» **Task item**
Your answer must be the records below, reproduced exactly.

----------

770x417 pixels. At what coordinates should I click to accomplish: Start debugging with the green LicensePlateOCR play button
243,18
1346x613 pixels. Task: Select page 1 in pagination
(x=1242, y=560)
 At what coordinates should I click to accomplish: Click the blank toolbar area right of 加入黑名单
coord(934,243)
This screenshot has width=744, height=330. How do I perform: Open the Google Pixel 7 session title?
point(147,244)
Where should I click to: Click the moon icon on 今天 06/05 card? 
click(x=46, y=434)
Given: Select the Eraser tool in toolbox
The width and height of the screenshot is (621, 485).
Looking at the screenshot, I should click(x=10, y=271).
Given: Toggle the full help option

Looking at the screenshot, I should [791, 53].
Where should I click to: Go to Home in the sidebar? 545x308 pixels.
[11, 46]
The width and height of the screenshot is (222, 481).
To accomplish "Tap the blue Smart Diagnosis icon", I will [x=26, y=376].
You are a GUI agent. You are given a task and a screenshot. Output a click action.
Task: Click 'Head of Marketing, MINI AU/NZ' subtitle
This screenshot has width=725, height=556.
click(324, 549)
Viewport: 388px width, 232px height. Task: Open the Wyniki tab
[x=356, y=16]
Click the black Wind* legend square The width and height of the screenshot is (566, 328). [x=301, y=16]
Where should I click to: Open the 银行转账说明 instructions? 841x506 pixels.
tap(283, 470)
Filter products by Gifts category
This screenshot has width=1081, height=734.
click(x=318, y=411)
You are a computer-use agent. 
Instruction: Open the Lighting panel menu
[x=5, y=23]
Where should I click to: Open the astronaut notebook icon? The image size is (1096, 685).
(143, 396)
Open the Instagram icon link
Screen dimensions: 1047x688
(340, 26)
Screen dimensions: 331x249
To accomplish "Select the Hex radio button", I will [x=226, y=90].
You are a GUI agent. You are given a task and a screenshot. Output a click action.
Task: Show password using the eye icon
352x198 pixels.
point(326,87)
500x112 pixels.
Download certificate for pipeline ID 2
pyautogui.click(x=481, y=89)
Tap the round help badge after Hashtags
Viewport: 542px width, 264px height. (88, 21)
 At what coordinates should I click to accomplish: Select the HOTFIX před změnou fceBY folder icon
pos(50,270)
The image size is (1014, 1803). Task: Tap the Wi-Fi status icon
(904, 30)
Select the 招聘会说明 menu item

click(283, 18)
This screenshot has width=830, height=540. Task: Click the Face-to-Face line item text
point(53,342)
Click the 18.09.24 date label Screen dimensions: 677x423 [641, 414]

----------

» **Your response**
770x417 pixels. At what coordinates should I click to accomplish: Start debugging with the green LicensePlateOCR play button
243,18
1346x613 pixels. Task: Select page 1 in pagination
(x=1242, y=560)
 At what coordinates should I click to accomplish: Click the blank toolbar area right of 加入黑名单
coord(934,243)
This screenshot has width=744, height=330. How do I perform: Open the Google Pixel 7 session title?
point(147,244)
Where should I click to: Click the moon icon on 今天 06/05 card? 
click(x=46, y=434)
Given: Select the Eraser tool in toolbox
The width and height of the screenshot is (621, 485).
Looking at the screenshot, I should click(x=10, y=271).
Given: Toggle the full help option

Looking at the screenshot, I should [791, 53].
Where should I click to: Go to Home in the sidebar? 545x308 pixels.
[11, 46]
The width and height of the screenshot is (222, 481).
To accomplish "Tap the blue Smart Diagnosis icon", I will [x=26, y=376].
You are a GUI agent. You are given a task and a screenshot. Output a click action.
Task: Click 'Head of Marketing, MINI AU/NZ' subtitle
This screenshot has width=725, height=556.
click(324, 549)
Viewport: 388px width, 232px height. Task: Open the Wyniki tab
[x=356, y=16]
Click the black Wind* legend square The width and height of the screenshot is (566, 328). [x=301, y=16]
Where should I click to: Open the 银行转账说明 instructions? 841x506 pixels.
tap(283, 470)
Filter products by Gifts category
This screenshot has width=1081, height=734.
click(x=318, y=411)
You are a computer-use agent. 
Instruction: Open the Lighting panel menu
[x=5, y=23]
Where should I click to: Open the astronaut notebook icon? The image size is (1096, 685).
(143, 396)
Open the Instagram icon link
Screen dimensions: 1047x688
(340, 26)
Screen dimensions: 331x249
To accomplish "Select the Hex radio button", I will [x=226, y=90].
You are a GUI agent. You are given a task and a screenshot. Output a click action.
Task: Show password using the eye icon
352x198 pixels.
point(326,87)
500x112 pixels.
Download certificate for pipeline ID 2
pyautogui.click(x=481, y=89)
Tap the round help badge after Hashtags
Viewport: 542px width, 264px height. (88, 21)
 At what coordinates should I click to accomplish: Select the HOTFIX před změnou fceBY folder icon
pos(50,270)
The image size is (1014, 1803). Task: Tap the Wi-Fi status icon
(904, 30)
Select the 招聘会说明 menu item

click(283, 18)
This screenshot has width=830, height=540. Task: Click the Face-to-Face line item text
point(53,342)
Click the 18.09.24 date label Screen dimensions: 677x423 [641, 414]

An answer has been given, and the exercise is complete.